Perhaps very few people out of the great city know Bleecker Street at all; perhaps they have passed it a dozen times or more without noticing it, or if they have marked it at all have regarded it only as a passably good-looking street going to decay. But he who does not know Bleecker street does not know New York. It is of all the localities of the metropolis one of the best worth studying.

It was once the abode of wealth and fashion, as its fine old time mansions testify. Then Broadway north of it was the very centre of the aristocracy of the island, and Bond street was a primitive Fifth avenue. Going west from the Bowery, nearly to Sixth avenue, you will find rows of stately mansions on either hand, which speak eloquently of greatness gone, and as eloquently of hard times present. They have a strange aspect too, and one may read their story at a glance. Twenty-five years ago they were homes of wealth and refinement. The most sumptuous hospitality was dispensed here, and the stately drawing rooms often welcomed brilliant assemblages. Now a profusion of signs announce that hospitality is to be had at a stated price, and the old mansions are put to the viler uses of third-rate boarding houses and restaurants.

In many respects Bleecker street is more characteristic of Paris than of New York. It reminds one strongly of the Latin Quarter, and one instinctively turns to look for the Closerie des Lilas. It is the headquarters of Bohemianism, and Mrs. Grundy now shivers with holy horror when she thinks it was once her home. The street has not entirely lost its reputation. No one is prepared to say it is a vile neighborhood; no one

would care to class it with Houston, Mercer, Greene, or Water streets; but people shake their heads, look mysterious, and sigh ominously when you ask them about it. It is a suspicious neighborhood, to say the least, and he who frequents it must be prepared for the gossip and surmises of his friends. No one but its denizens, whose discretion can be absolutely trusted, knows anything with certainty about its doings or mode of life, but every one has his own opinion. Walk down it at almost any hour of the day or night, and you will see many things that are new to you. Strange characters meet you at every step; even the shops have a Bohemian aspect, for trade is nowhere so much the victim of chance as here. You see no breach of the public peace, no indecorous act offends you; but the people you meet have a certain air of independence, of scorn, of conventionality, a certain carelessness which mark them as very different from the throng you have just left on Broadway. They puzzle you, and set you to conjecturing who they are and what they are, and you find yourself weaving a romance about nearly every man or woman you meet.

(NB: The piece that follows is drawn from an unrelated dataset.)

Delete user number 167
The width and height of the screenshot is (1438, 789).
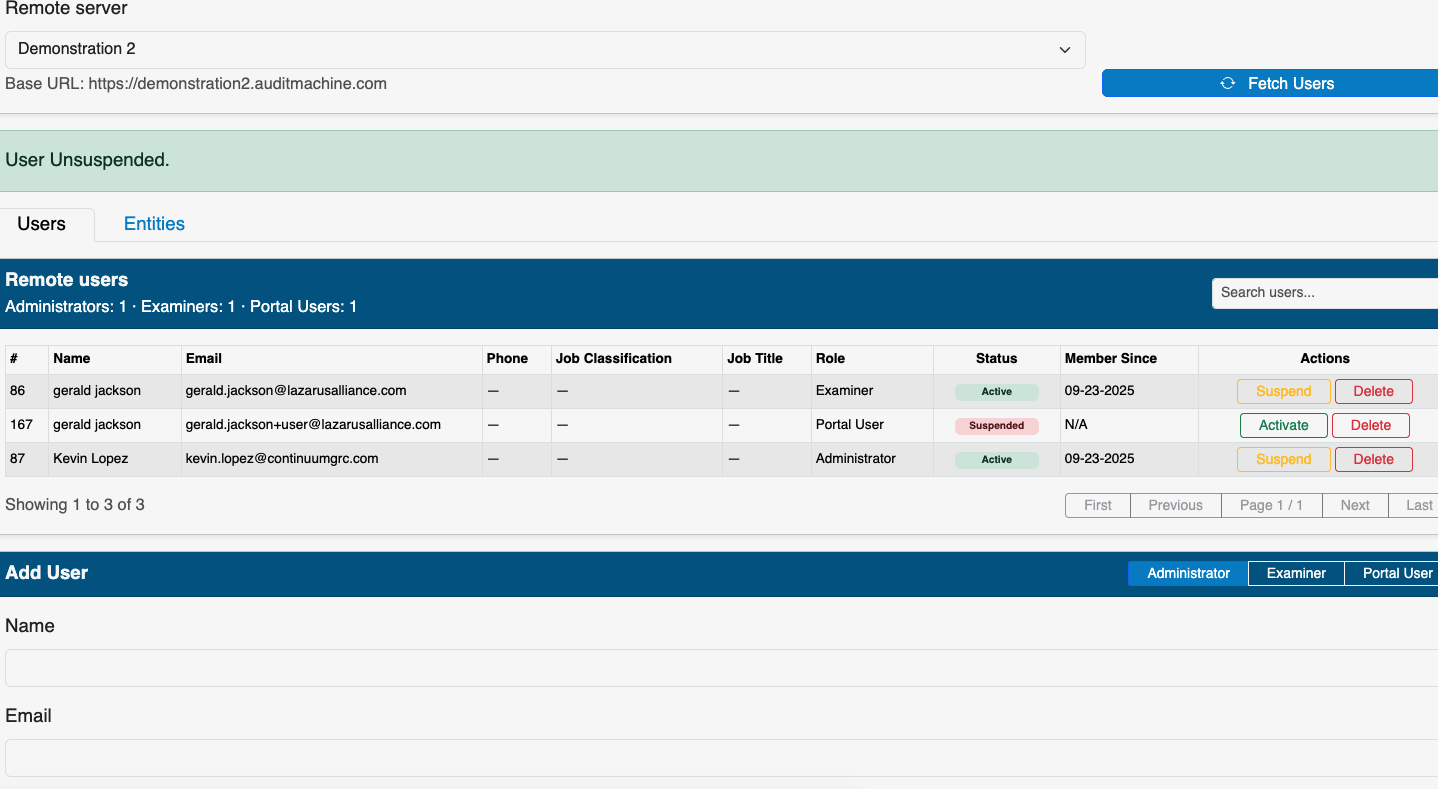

That long-haired, queerly dressed young man, with a parcel under his arm, who passed you just then, is an artist, and his home is in the attic of that tall house from which you saw him pass out. It is a cheerless place, indeed, and hardly the home for a devotee of the Muse; but the artist is a philosopher, and he flatters himself that if the world has not given him a share of its good things, it has at least freed him from its restraints, and so long as he has the necessaries of life and a lot of jolly good fellows to smoke and drink and chat with him in that lofty dwelling place of his, he is content to take life as he finds it.

If you look up to the second floor, you may see a pretty, but not over fresh looking young woman, gazing down into the street. She meets your glance with composure, and with an expression which is a half invitation to “come up.” She is used to looking at men, and to having them look at her, and she is not averse to their admiration. Her dress is a little flashy, and the traces of rouge are rather too strong on her face, but it is not a bad face. You may see her to-night at the --- Theatre,

where she is the favorite. Not much of an actress, really, but very clever at winning over the dramatic critics of the great dailies who are but men, and not proof against feminine arts. This is her home, and an honest home, too. To be sure it would be better had she a mother or a brother, or husband—some recognized protector, who could save her from the “misfortune of living alone;” but this is Bleecker street, and she may live here according to her own fancy, “and no questions asked.”

On the floor above her dwells Betty Mulligan, a pretty little butterfly well known to the lovers of the ballet as Mademoiselle Alexandrine. No one pretends to know her history. She pays her room rent, has hosts of friends, but beyond this no one knows anything. Surmises there are by the score, and people wonder how mademoiselle can live so well on her little salary; but no charges are made. People shrug their shoulders, and hint that ballet girls have resources unknown to the uninitiated. The rule here is that every one must look after himself, and it requires such an effort to do this that there is no time left to watch a neighbor’s shortcomings.

In the same house is a fine-looking woman, not young, but not old. Her “husband” has taken lodgings here for her, but he comes to see her only at intervals, and he is not counted in the landlady’s bill. Business keeps him away, and he comes when he can. Bleecker street never asks madame for her marriage certificate, nor does it seek to know why her numerous friends are all gentlemen, or why they come only when the “husband” is away.

Honest, hard-working men come here with their families. Their earnings are regular, but small, and they prefer the life of this street to the misery of the tenement house. Others there are who live in the street, and occupy whole dwellings with their families, who stay here from force of habit. They are “slow” people, dull of comprehension, and to them the mysteries of their neighborhood are a sealed book. Yet all are regarded as persons whose characters are “not proven,” by the dwellers outside the street.